I disagree - I have a little 1.25 57 plate Fiesta and it runs better on V Power with much improved mpg. It pays for itself in the extra mile per tank versus cost around town and is about 15-20% better on mpg on long runs easily paying for itself and more so why not use it


----------



## DJ X-Ray (Sep 2, 2012)

It's definetly doing something.I drive from london to esher,surrey everyday to work,with a fair bit of sitting in traffic and i get more mpg in my daily driver,and it's alot smoother drive.


----------



## iPlod999 (Jun 23, 2012)

Filled up the 205 this morning. 

I've not got a fuel computer to tell what average I have. 

So I rest the trip. . 

Normally get 250 miles out of a full tank until the light comes on. I'll see what happens.


----------



## Z4-35i (Jun 12, 2012)

I agree on the smoother running with V power. I normally always fill up with V power, but when I got in the car the other day, I found out SWMBO had been shopping and left an indicated 4 miles left in the tank. Had to fill up at the local Sainsbury's with standard unleaded and I've noticed that the pick up isn't as smooth as it normally is.


----------



## VW Golf-Fan (Aug 3, 2010)

Was a bit doubtful at first if it was just a rebranded gimmick of the 'old' V-Power, anyway full tanked my car with it last week (unleaded.)

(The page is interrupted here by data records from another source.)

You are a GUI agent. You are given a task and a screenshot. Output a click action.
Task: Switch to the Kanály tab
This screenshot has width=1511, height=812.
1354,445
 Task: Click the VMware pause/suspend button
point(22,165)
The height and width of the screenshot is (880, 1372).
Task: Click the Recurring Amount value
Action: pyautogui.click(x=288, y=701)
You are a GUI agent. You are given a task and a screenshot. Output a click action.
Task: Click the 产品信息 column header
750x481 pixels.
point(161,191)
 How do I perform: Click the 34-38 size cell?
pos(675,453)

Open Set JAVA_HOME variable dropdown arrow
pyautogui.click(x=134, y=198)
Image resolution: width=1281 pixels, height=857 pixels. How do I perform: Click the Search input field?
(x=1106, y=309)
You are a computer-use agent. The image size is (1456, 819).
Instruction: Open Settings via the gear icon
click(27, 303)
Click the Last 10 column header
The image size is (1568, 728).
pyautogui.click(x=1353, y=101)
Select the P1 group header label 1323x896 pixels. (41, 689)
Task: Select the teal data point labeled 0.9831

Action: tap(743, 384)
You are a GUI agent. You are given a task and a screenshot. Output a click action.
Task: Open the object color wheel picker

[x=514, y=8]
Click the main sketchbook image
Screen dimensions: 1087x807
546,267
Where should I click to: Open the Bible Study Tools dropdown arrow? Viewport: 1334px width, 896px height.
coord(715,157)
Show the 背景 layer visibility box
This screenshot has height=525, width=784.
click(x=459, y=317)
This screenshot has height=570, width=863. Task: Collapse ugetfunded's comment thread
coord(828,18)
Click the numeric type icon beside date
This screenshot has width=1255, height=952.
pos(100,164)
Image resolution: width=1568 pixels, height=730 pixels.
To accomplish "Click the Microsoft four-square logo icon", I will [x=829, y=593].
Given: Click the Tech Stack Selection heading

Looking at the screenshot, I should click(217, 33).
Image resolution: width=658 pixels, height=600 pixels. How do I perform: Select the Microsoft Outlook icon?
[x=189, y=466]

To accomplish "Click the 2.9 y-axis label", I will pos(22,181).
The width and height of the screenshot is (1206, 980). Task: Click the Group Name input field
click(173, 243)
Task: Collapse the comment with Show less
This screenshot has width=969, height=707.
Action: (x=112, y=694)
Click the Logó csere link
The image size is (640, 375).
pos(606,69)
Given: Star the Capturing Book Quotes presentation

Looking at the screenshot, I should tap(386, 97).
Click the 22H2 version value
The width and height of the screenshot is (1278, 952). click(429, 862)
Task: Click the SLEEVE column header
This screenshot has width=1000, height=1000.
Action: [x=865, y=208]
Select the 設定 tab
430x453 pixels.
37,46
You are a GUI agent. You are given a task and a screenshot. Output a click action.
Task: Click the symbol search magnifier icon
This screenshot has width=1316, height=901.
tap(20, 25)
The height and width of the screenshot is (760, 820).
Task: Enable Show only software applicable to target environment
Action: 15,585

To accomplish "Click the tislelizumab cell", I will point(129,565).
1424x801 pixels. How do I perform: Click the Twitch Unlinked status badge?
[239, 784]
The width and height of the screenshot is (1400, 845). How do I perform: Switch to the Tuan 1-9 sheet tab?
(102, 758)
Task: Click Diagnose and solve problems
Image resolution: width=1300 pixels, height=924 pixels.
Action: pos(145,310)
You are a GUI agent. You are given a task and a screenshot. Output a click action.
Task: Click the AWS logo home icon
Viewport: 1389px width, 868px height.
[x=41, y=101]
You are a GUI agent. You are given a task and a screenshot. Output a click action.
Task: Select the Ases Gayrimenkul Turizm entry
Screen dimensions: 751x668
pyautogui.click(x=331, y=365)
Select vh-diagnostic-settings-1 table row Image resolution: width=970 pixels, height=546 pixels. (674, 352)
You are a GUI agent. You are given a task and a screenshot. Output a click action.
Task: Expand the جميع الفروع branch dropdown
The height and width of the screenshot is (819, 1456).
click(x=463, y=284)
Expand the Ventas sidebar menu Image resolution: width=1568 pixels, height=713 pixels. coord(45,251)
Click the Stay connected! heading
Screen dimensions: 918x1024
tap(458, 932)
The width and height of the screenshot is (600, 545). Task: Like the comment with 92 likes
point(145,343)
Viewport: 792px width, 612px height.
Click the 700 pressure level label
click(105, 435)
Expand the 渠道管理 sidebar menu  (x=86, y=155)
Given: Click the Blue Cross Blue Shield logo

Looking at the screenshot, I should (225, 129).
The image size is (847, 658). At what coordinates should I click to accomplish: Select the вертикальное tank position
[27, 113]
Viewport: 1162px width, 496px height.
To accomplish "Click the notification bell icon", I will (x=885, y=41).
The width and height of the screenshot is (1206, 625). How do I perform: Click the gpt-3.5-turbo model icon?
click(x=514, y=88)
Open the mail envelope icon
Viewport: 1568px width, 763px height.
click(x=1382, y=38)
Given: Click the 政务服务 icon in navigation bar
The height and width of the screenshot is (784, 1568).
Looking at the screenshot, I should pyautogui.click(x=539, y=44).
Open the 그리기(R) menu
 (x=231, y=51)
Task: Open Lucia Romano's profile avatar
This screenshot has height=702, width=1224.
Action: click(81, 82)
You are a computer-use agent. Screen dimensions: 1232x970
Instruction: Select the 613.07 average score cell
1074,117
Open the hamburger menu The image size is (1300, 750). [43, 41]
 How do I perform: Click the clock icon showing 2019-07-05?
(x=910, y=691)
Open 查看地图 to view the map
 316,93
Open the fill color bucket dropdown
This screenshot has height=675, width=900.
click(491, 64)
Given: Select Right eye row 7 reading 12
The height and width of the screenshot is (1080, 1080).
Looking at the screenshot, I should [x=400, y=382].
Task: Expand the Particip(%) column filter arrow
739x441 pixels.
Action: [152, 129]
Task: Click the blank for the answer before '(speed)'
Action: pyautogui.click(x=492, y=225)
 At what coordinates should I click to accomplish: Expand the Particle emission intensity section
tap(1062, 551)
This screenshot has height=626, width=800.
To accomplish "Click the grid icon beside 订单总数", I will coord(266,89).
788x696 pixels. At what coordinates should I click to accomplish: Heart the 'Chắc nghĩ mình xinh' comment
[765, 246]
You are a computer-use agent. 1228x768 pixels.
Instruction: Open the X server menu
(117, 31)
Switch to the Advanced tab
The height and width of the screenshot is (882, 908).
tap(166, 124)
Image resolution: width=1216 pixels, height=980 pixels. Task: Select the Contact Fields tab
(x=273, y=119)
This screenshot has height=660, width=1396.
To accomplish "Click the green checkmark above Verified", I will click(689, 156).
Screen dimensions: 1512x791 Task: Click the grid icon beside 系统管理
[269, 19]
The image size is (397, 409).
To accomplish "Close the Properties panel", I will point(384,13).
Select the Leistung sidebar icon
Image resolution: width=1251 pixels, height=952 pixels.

Haven't really noticed any great improvement/effect on the performance of the car (yet) but the consumption/mpg is verrrry good.

Driving round town I was getting around 41-44mpg as opposed to 32-34mpg with Morrisons unleaded.

After a drive on the motorway I was averaging around 50-55mpg (unleaded remember!) crusing at 65mph with cruise control on! Got around 470miles to a full tank as opposed to 440 with Morrisons fuel.

Anyone else tried this yet & if so did you find any diffference in performance & consumption?


----------



## shane_ctr (Dec 17, 2006)

I always use v power in the impreza, I filled up with the new nitro stuff and I have to say the car feels smoother and I've also got a nice little pop on gear changes when giving it a little bit of the loud pedal, I've never had that with v power


----------



## G.P (Dec 13, 2011)

VW Golf-Fan said:


> Driving round town I was getting around 41-44mpg as opposed to 32-34mpg with Morrisons unleaded.
> 
> After a drive on the motorway I was averaging around 50-55mpg (unleaded remember!) crusing at 65mph with cruise control on! Got around 470miles to a full tank as opposed to 440 with Morrisons fuel.


What cc engine?


----------



## VW Golf-Fan (Aug 3, 2010)

G.P said:


> What cc engine?


1.4 TSI (122 bhp).


----------



## jonnyboyctr (Nov 7, 2012)

Tryed some in my civic type r and it realy didnt like it, vtec change up was slugish. Didnt realy notice any extra mpg. Put a tank of sainsburys cheap stuff and the car felt much better. Was a bit surprised at this?
Maybe its better suited to turbos or larger displacement engines?


----------



## TubbyTwo (Apr 14, 2011)

jonnyboyctr said:


> Tryed some in my civic type r and it realy didnt like it, vtec change up was slugish. Didnt realy notice any extra mpg. Put a tank of sainsburys cheap stuff and the car felt much better. Was a bit surprised at this?
> Maybe its better suited to turbos or larger displacement engines?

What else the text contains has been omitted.